American classical scholar (1869–1950)

Amy Louise Barbour (September 25, 1869 – October 17, 1950) was an American classical scholar and college professor. She was one of the first women to earn a Ph.D. in classical studies in the United States, when she completed her doctoral work at Yale University in 1902. She taught Greek at Smith College from 1902 to 1937.

==Early life and education==
Barbour was born in Ansonia, Connecticut, the daughter of Sylvester Barbour and Frances Amelia Collin Barbour. Her father was a judge, and her mother was a writer. Her grandfather was politician John F. Collin, who served a term in Congress.

She attended co-educational Hartford Public High School, and graduated from Smith College in 1891, and completed doctoral work at Yale University in 1902, becoming one of the first women in the United States to earn a Ph.D. in classical studies. Her dissertation was titled "Tryphiodorus, a Late Epic Poet: His Relation to Other Epics in Form and Vocabulary" (1902).
==Career==
Barbour taught at Marietta College in Ohio from 1891 to 1896. She joined the faculty of Smith College in 1902, achieved full professor status in 1919, and taught Greek there until she retired in 1937. She was class dean for the classes of 1923 and 1929, and was involved in the campus productions of several Greek plays. She served on the executive committee of the Classical Association of New England (CANE), and was a member of the American Philological Association, the American Association of University Professors, and the Archaeological Institute of America.
==Publications==
- Selections from Herodotus (1929, editor)

==Personal life==
Barbour lived with her partner and colleague Florence Alden Gragg. They traveled together in Italy and Greece. They drove across the United States together in 1933, after visiting Gragg's sister in California. Barbour died in 1950, in Clinton, Massachusetts, at the age of 81. Her papers are held in Smith College Special Collections.

[Source data]

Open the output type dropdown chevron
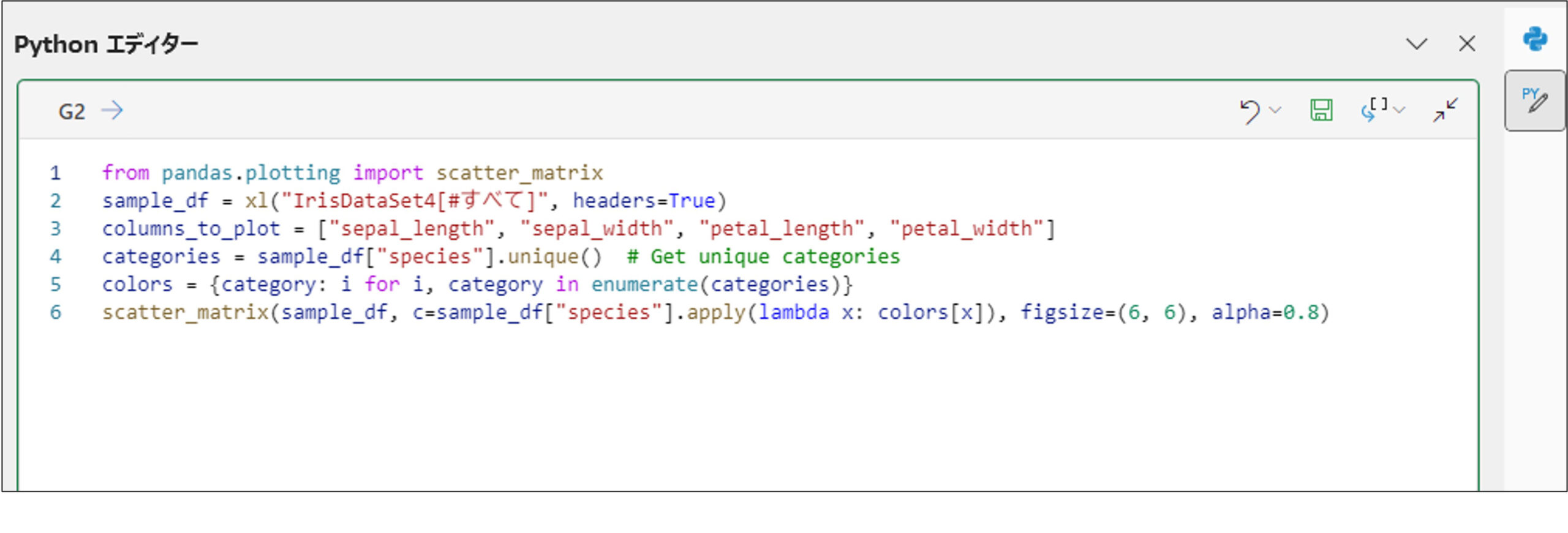Viewport: 1568px width, 533px height. [1400, 111]
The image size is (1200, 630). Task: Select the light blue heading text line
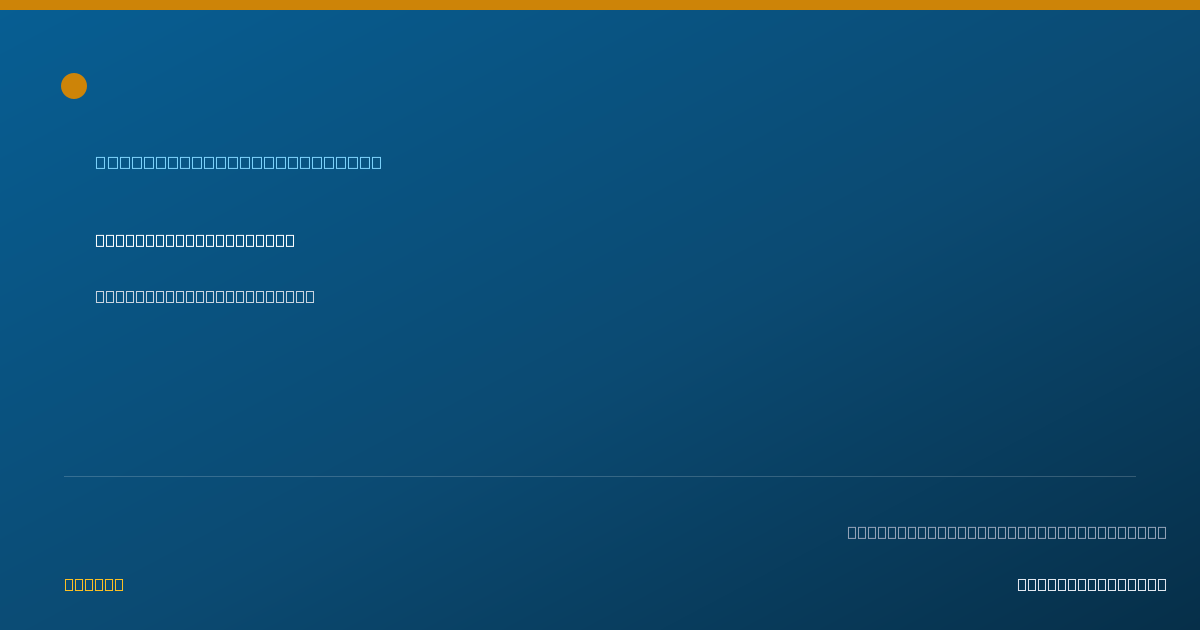point(238,162)
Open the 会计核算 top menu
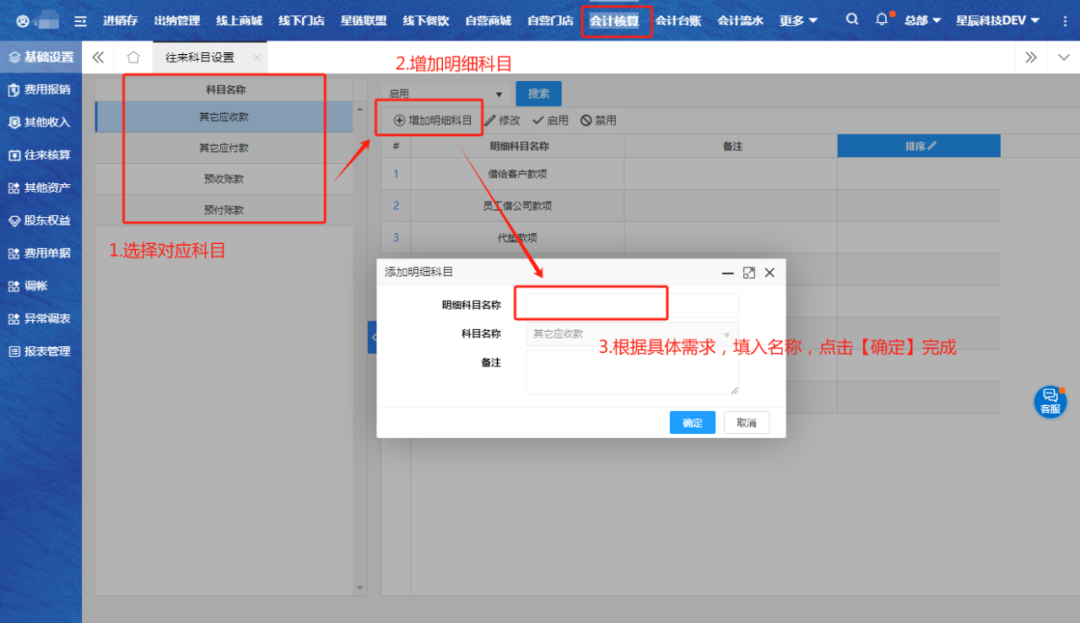 point(614,21)
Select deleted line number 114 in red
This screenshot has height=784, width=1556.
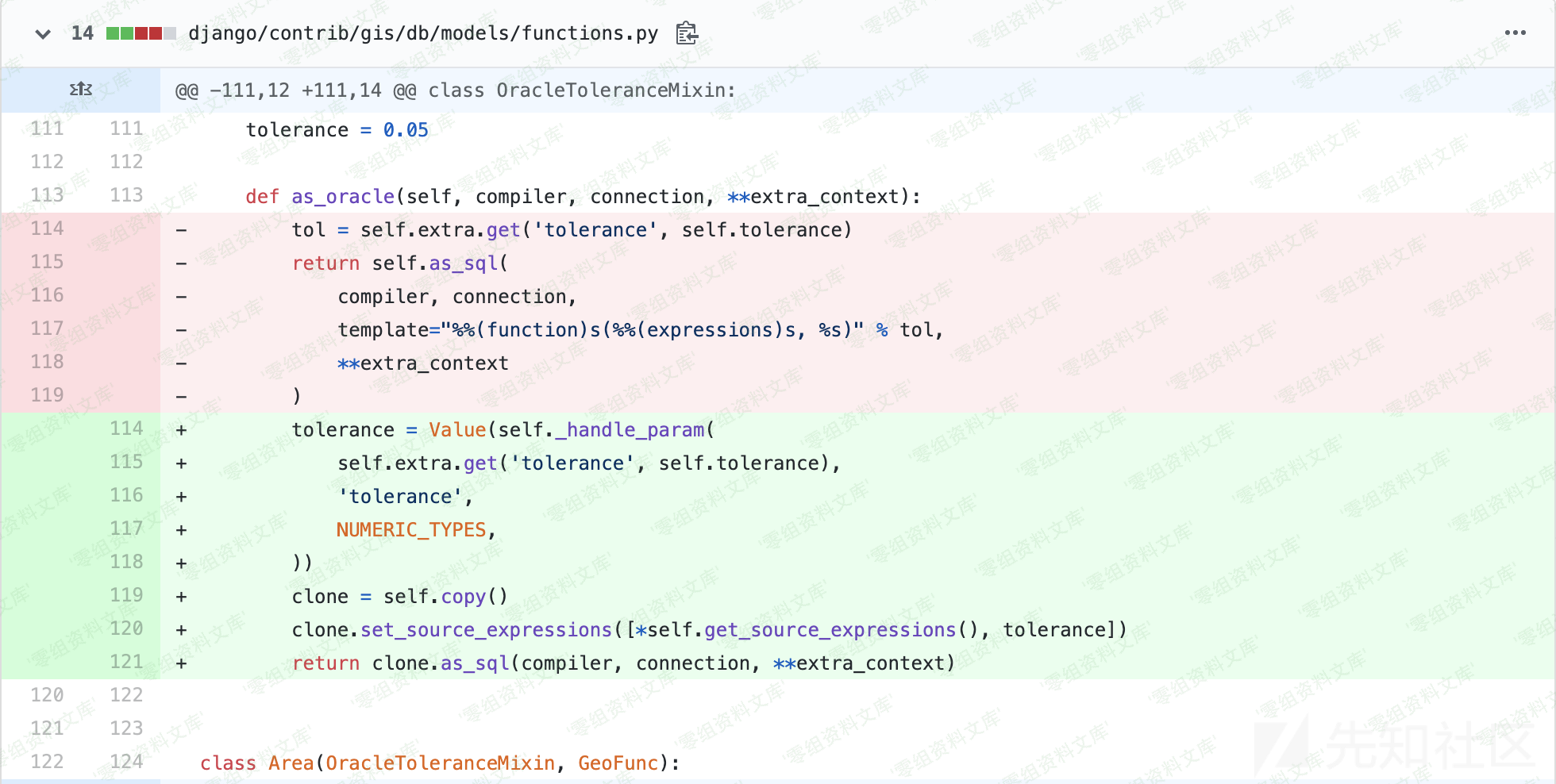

▶ _REQUIRED WORK_
(a) Summarize the Barbour biography in two sentences.
(b) Rewrite the paragraph of the Barbour biography that begins "Barbour taught at Marietta College" as a bulleted list, keeping its main facts.
(c) For each statement, say whether it agrees with the Barbour biography, and quote the words that decide it: (i) Barbour graduated from Smith College in 1891. (ii) Barbour's father was a writer. (iii) Barbour died in Clinton, Massachusetts.

▶ _EXPECTED RESPONSES_
(a) Amy Louise Barbour (1869–1950) was an American classical scholar who, on completing her doctoral work at Yale University in 1902, became one of the first women in the United States to earn a Ph.D. in classical studies. She taught Greek at Smith College from 1902 until she retired in 1937, and she lived with her partner and colleague Florence Alden Gragg.

(b)
- Taught at Marietta College in Ohio, 1891–1896
- Joined the Smith College faculty in 1902, became full professor in 1919, and taught Greek there until retiring in 1937
- Was class dean for the classes of 1923 and 1929
- Was involved in campus productions of several Greek plays
- Served on the executive committee of the Classical Association of New England (CANE)
- Was a member of the American Philological Association, the American Association of University Professors, and the Archaeological Institute of America

(c)
(i) Yes: "graduated from Smith College in 1891"
(ii) No: "Her father was a judge, and her mother was a writer."
(iii) Yes: "Barbour died in 1950, in Clinton, Massachusetts, at the age of 81."